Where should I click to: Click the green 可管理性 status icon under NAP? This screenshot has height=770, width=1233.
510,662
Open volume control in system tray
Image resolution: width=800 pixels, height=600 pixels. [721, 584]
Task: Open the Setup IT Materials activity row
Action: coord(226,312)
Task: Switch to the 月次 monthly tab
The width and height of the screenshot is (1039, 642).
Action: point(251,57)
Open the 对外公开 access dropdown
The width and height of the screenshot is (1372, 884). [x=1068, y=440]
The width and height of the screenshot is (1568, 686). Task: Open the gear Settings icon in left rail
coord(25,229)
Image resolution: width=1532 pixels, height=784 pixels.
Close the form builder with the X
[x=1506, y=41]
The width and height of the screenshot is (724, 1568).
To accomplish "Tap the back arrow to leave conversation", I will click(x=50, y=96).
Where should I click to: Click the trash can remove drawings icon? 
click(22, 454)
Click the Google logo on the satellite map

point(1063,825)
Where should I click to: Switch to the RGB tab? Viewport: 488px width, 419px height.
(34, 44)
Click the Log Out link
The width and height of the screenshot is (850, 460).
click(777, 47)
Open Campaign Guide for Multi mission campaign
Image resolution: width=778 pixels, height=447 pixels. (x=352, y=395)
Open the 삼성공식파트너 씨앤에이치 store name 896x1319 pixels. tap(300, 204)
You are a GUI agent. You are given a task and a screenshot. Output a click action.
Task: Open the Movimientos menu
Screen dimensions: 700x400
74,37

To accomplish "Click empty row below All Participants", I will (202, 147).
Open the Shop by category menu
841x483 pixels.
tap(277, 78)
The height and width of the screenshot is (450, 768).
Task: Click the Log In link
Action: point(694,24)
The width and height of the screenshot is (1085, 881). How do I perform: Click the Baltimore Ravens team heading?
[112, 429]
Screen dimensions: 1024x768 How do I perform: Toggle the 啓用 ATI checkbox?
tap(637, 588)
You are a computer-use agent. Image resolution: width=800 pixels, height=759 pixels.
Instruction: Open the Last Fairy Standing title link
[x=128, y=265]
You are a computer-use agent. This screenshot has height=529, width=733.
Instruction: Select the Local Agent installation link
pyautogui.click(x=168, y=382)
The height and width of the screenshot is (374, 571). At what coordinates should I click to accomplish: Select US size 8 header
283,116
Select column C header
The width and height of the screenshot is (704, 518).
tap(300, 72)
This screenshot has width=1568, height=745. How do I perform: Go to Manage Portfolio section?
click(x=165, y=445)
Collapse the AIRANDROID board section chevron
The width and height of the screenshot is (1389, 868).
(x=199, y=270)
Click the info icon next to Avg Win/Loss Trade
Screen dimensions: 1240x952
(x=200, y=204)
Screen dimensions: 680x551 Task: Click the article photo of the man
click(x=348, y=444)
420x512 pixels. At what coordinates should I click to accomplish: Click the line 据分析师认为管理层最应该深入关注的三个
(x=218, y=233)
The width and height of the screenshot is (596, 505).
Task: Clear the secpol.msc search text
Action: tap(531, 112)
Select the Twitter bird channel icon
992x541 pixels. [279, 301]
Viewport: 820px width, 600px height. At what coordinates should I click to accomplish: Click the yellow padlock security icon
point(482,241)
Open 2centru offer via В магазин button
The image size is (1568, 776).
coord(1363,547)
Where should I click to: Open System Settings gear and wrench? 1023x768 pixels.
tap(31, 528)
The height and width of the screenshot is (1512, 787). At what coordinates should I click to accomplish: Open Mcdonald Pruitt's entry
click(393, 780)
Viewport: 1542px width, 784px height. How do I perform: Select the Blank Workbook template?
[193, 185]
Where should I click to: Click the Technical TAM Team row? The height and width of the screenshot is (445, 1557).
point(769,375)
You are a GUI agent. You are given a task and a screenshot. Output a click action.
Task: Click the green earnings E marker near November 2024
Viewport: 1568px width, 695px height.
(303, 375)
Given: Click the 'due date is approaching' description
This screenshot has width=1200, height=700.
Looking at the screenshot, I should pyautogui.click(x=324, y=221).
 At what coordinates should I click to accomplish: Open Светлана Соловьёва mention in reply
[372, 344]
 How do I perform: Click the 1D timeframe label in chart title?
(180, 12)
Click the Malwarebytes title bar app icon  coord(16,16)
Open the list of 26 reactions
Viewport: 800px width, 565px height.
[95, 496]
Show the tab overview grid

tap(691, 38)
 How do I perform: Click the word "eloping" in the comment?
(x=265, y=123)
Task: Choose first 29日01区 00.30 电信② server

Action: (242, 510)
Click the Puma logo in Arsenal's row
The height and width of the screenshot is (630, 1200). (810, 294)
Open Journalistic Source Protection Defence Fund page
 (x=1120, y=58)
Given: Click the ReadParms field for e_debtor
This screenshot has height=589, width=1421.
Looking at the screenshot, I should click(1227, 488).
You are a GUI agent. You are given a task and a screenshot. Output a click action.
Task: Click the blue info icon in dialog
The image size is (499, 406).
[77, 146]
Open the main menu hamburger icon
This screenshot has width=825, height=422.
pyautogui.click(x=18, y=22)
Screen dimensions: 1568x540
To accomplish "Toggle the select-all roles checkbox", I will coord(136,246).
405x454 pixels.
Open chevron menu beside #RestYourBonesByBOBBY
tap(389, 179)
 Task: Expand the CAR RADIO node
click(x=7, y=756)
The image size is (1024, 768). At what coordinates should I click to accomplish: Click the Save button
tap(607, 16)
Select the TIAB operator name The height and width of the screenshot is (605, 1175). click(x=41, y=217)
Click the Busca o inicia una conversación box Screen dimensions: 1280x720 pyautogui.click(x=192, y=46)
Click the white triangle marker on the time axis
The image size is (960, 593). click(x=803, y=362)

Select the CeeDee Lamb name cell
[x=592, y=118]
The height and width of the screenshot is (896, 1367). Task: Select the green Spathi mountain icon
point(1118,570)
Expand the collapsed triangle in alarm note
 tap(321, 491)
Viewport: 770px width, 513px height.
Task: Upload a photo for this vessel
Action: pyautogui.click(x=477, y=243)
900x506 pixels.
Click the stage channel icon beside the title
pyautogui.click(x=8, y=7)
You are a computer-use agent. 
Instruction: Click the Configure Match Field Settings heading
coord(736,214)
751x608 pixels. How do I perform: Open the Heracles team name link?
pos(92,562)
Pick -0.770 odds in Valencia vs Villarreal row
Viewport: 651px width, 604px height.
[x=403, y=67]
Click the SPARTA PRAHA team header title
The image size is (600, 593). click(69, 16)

TRY IT —
Set down each line of the material above again, exactly.

WRITTEN RESPONSE —
Where should I click to: Click the green 可管理性 status icon under NAP? This screenshot has height=770, width=1233.
510,662
Open volume control in system tray
Image resolution: width=800 pixels, height=600 pixels. [721, 584]
Task: Open the Setup IT Materials activity row
Action: coord(226,312)
Task: Switch to the 月次 monthly tab
The width and height of the screenshot is (1039, 642).
Action: point(251,57)
Open the 对外公开 access dropdown
The width and height of the screenshot is (1372, 884). [x=1068, y=440]
The width and height of the screenshot is (1568, 686). Task: Open the gear Settings icon in left rail
coord(25,229)
Image resolution: width=1532 pixels, height=784 pixels.
Close the form builder with the X
[x=1506, y=41]
The width and height of the screenshot is (724, 1568).
To accomplish "Tap the back arrow to leave conversation", I will click(x=50, y=96).
Where should I click to: Click the trash can remove drawings icon? 
click(22, 454)
Click the Google logo on the satellite map

point(1063,825)
Where should I click to: Switch to the RGB tab? Viewport: 488px width, 419px height.
(34, 44)
Click the Log Out link
The width and height of the screenshot is (850, 460).
click(777, 47)
Open Campaign Guide for Multi mission campaign
Image resolution: width=778 pixels, height=447 pixels. (x=352, y=395)
Open the 삼성공식파트너 씨앤에이치 store name 896x1319 pixels. tap(300, 204)
You are a GUI agent. You are given a task and a screenshot. Output a click action.
Task: Open the Movimientos menu
Screen dimensions: 700x400
74,37

To accomplish "Click empty row below All Participants", I will (202, 147).
Open the Shop by category menu
841x483 pixels.
tap(277, 78)
The height and width of the screenshot is (450, 768).
Task: Click the Log In link
Action: point(694,24)
The width and height of the screenshot is (1085, 881). How do I perform: Click the Baltimore Ravens team heading?
[112, 429]
Screen dimensions: 1024x768 How do I perform: Toggle the 啓用 ATI checkbox?
tap(637, 588)
You are a computer-use agent. Image resolution: width=800 pixels, height=759 pixels.
Instruction: Open the Last Fairy Standing title link
[x=128, y=265]
You are a computer-use agent. This screenshot has height=529, width=733.
Instruction: Select the Local Agent installation link
pyautogui.click(x=168, y=382)
The height and width of the screenshot is (374, 571). At what coordinates should I click to accomplish: Select US size 8 header
283,116
Select column C header
The width and height of the screenshot is (704, 518).
tap(300, 72)
This screenshot has width=1568, height=745. How do I perform: Go to Manage Portfolio section?
click(x=165, y=445)
Collapse the AIRANDROID board section chevron
The width and height of the screenshot is (1389, 868).
(x=199, y=270)
Click the info icon next to Avg Win/Loss Trade
Screen dimensions: 1240x952
(x=200, y=204)
Screen dimensions: 680x551 Task: Click the article photo of the man
click(x=348, y=444)
420x512 pixels. At what coordinates should I click to accomplish: Click the line 据分析师认为管理层最应该深入关注的三个
(x=218, y=233)
The width and height of the screenshot is (596, 505).
Task: Clear the secpol.msc search text
Action: tap(531, 112)
Select the Twitter bird channel icon
992x541 pixels. [279, 301]
Viewport: 820px width, 600px height. At what coordinates should I click to accomplish: Click the yellow padlock security icon
point(482,241)
Open 2centru offer via В магазин button
The image size is (1568, 776).
coord(1363,547)
Where should I click to: Open System Settings gear and wrench? 1023x768 pixels.
tap(31, 528)
The height and width of the screenshot is (1512, 787). At what coordinates should I click to accomplish: Open Mcdonald Pruitt's entry
click(393, 780)
Viewport: 1542px width, 784px height. How do I perform: Select the Blank Workbook template?
[193, 185]
Where should I click to: Click the Technical TAM Team row? The height and width of the screenshot is (445, 1557).
point(769,375)
You are a GUI agent. You are given a task and a screenshot. Output a click action.
Task: Click the green earnings E marker near November 2024
Viewport: 1568px width, 695px height.
(303, 375)
Given: Click the 'due date is approaching' description
This screenshot has width=1200, height=700.
Looking at the screenshot, I should pyautogui.click(x=324, y=221).
 At what coordinates should I click to accomplish: Open Светлана Соловьёва mention in reply
[372, 344]
 How do I perform: Click the 1D timeframe label in chart title?
(180, 12)
Click the Malwarebytes title bar app icon  coord(16,16)
Open the list of 26 reactions
Viewport: 800px width, 565px height.
[95, 496]
Show the tab overview grid

tap(691, 38)
 How do I perform: Click the word "eloping" in the comment?
(x=265, y=123)
Task: Choose first 29日01区 00.30 电信② server

Action: (242, 510)
Click the Puma logo in Arsenal's row
The height and width of the screenshot is (630, 1200). (810, 294)
Open Journalistic Source Protection Defence Fund page
 (x=1120, y=58)
Given: Click the ReadParms field for e_debtor
This screenshot has height=589, width=1421.
Looking at the screenshot, I should click(1227, 488).
You are a GUI agent. You are given a task and a screenshot. Output a click action.
Task: Click the blue info icon in dialog
The image size is (499, 406).
[77, 146]
Open the main menu hamburger icon
This screenshot has width=825, height=422.
pyautogui.click(x=18, y=22)
Screen dimensions: 1568x540
To accomplish "Toggle the select-all roles checkbox", I will coord(136,246).
405x454 pixels.
Open chevron menu beside #RestYourBonesByBOBBY
tap(389, 179)
 Task: Expand the CAR RADIO node
click(x=7, y=756)
The image size is (1024, 768). At what coordinates should I click to accomplish: Click the Save button
tap(607, 16)
Select the TIAB operator name The height and width of the screenshot is (605, 1175). click(x=41, y=217)
Click the Busca o inicia una conversación box Screen dimensions: 1280x720 pyautogui.click(x=192, y=46)
Click the white triangle marker on the time axis
The image size is (960, 593). click(x=803, y=362)

Select the CeeDee Lamb name cell
[x=592, y=118]
The height and width of the screenshot is (896, 1367). Task: Select the green Spathi mountain icon
point(1118,570)
Expand the collapsed triangle in alarm note
 tap(321, 491)
Viewport: 770px width, 513px height.
Task: Upload a photo for this vessel
Action: pyautogui.click(x=477, y=243)
900x506 pixels.
Click the stage channel icon beside the title
pyautogui.click(x=8, y=7)
You are a computer-use agent. 
Instruction: Click the Configure Match Field Settings heading
coord(736,214)
751x608 pixels. How do I perform: Open the Heracles team name link?
pos(92,562)
Pick -0.770 odds in Valencia vs Villarreal row
Viewport: 651px width, 604px height.
[x=403, y=67]
Click the SPARTA PRAHA team header title
The image size is (600, 593). click(69, 16)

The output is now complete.